Wednesday, September 16, 2009

My mother VS the learned helplessness of cofusing technology.

My mother has been a nurse in the Intensive Care Unit of the same hospital for about 37 years now, and up until about 6 years ago, most of the paper work completed by the nurses was, in fact, all on paper. My mother had been completing the same routine, every day she worked, for 30 plus years then, new and "helpful" technology finally found its way into my moms working life, and she couldn't have been more distressed about it.

It first began with the introduction of a new hospital "helper" name BUD. BUD was a robot, who was designed to Bring Up Drugs, from the pharmacy and deliver them to each floor. Sounds handy, but he was quickly renamed by the nurses as BUD (Bring Us Down!)

Every nurse and doctor in the hospital had to attend a seminar, that taught everyone about BUD and how easily he worked! You just press a few buttons, put in your password, and VOILA! You've got drugs!

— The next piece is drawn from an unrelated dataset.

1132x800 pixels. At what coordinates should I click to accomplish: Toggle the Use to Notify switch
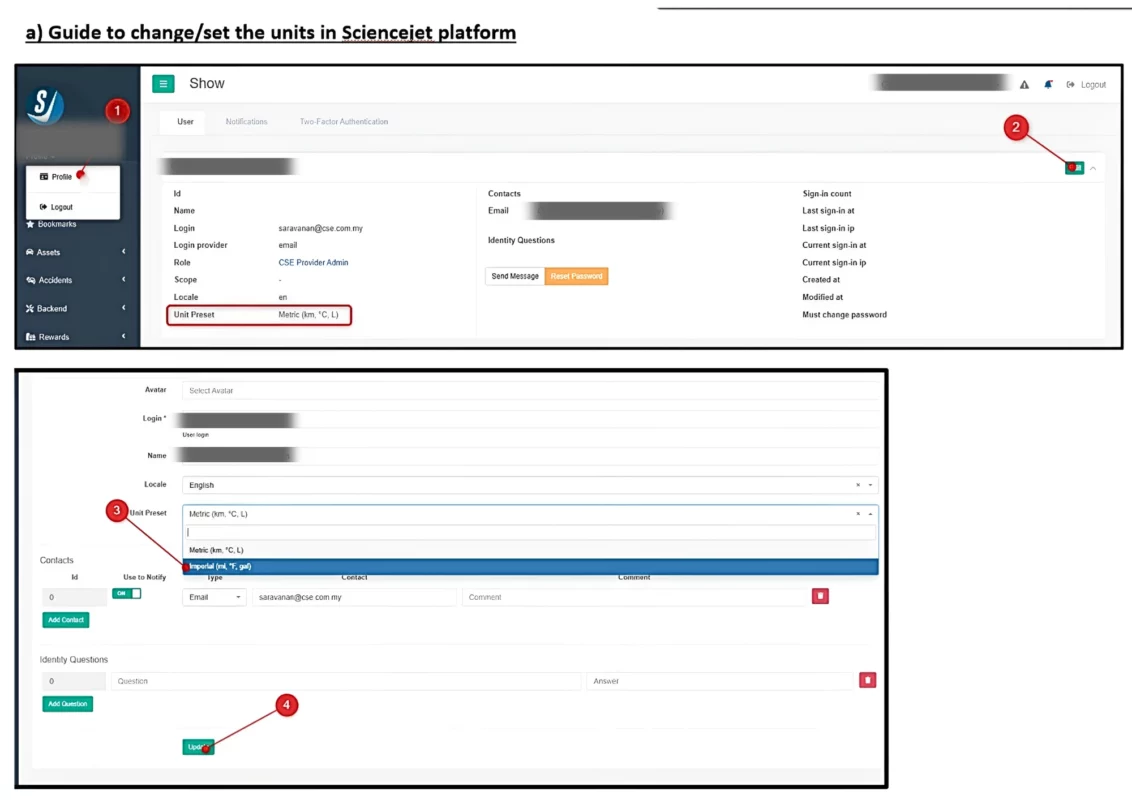[x=126, y=593]
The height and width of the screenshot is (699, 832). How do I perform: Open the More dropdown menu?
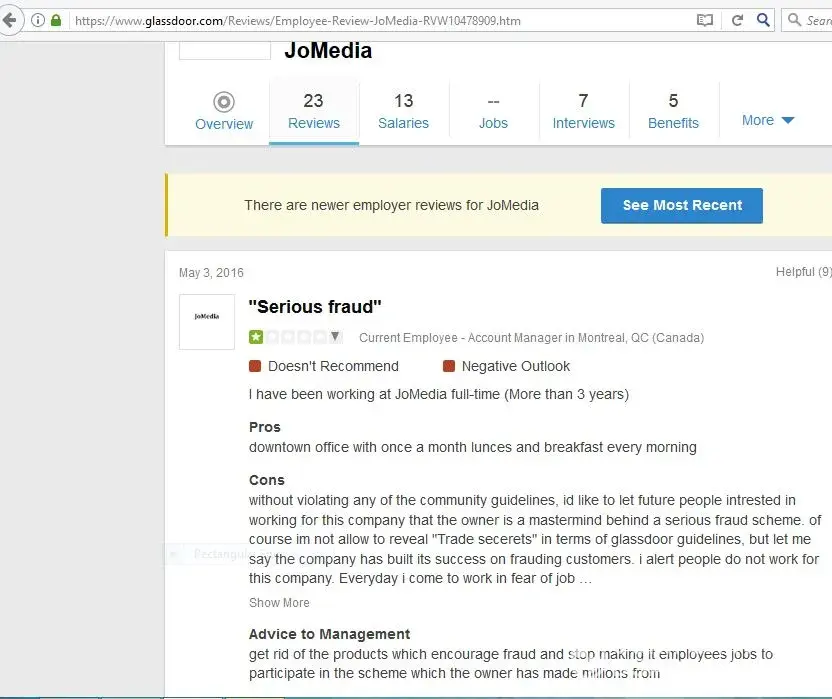tap(768, 120)
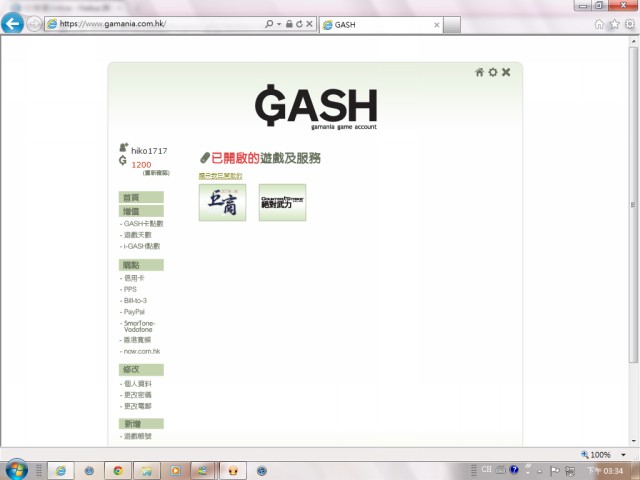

A few days after BUD had been introduced to the hospital, my mom came home spewing hateful four letter words about her new BUD.
"In the seminar they didn't show us, they told us what button to press, so I thought that there would only be a few. NOOOO, of course not! BUD is loaded with buttons! He has a button for every letter of the alphabet and every single digit number for your password, plus about 25 others! We were told to push the green button, but there are about 5, and none of them are labeled. It's so confusing that today, I actually turned BUD off, and couldn't get my patients drugs out for over an hour! I tell you, if BUD was ever codeing in a hospital bed, I would ignore that (explitave deleted)!"

She later went on to tell me about how it makes her feel stupid, because the man at the seminar had made it sound so easy, but she is still struggling. "I'm too old for this stuff." She said. "I'm a techno-idiot."

Now, my mother maybe somewhat of a luddite, but shes not at all stupid. Besides, I went in a few days later to take a look at BUD, and he was not at all simplistic. There were so many buttons, and most of them weren't labeled, or were labeled with strange symbols, making it next to impossible to form any kind of conceptual model. Really, had I needed to open the thing, I probably would have opted for a crowbar.

As if BUD wasn't bad enough, a few months later the hospital began integrating its new "time saving technology" into every wing of the hospital. They went through another seminar, and lots of training sessions, but this didn't seem to help my mother. At this point in time she was so frustrated by her inability to properly opperate all of the new technology that she almost seemed depressed! She would come home everyday with a new story about how "giving report took me an hour longer than it normally does", or "today I couldn't figure out how to monitor my patients heart rate and didn't realize for a long time that it was too low". " I feel so stupid", she would say.

After about a month or so of hearing her be sad about the new technology, I finally asked her if she had asked anyone of her friends for help explaining the new system. I was shocked when she told me that she couldn't ask anyone, because no one really knew how to use it yet. My mother had been making dispareging comments about her competancy for over a month now, but really it wasn't her who was doing a bad job, it was the design of the new compuer system! It didn't seem to matter to her that no one else could make heads or tails of it. Talk about learned helplessness.

This story does have a happy ending however! It took about a year, but after so many complaints from hospital staff, and system malfunctions, the higher-ups in charge finally agreed to reconstuct the system to make it more usuer-friendly. BUD even got a face lift, cutting his user interface down to just letters, numbers, and one green button! Now my mom was coming home with sucess stories. She felt so emporwed in fact, that she finally decided to try making an email account and getting a cell phone, things she swore she would never do because they were too confusing. Fast forward to the present, and she is an emailing, texting, technology pro! Way to go mom!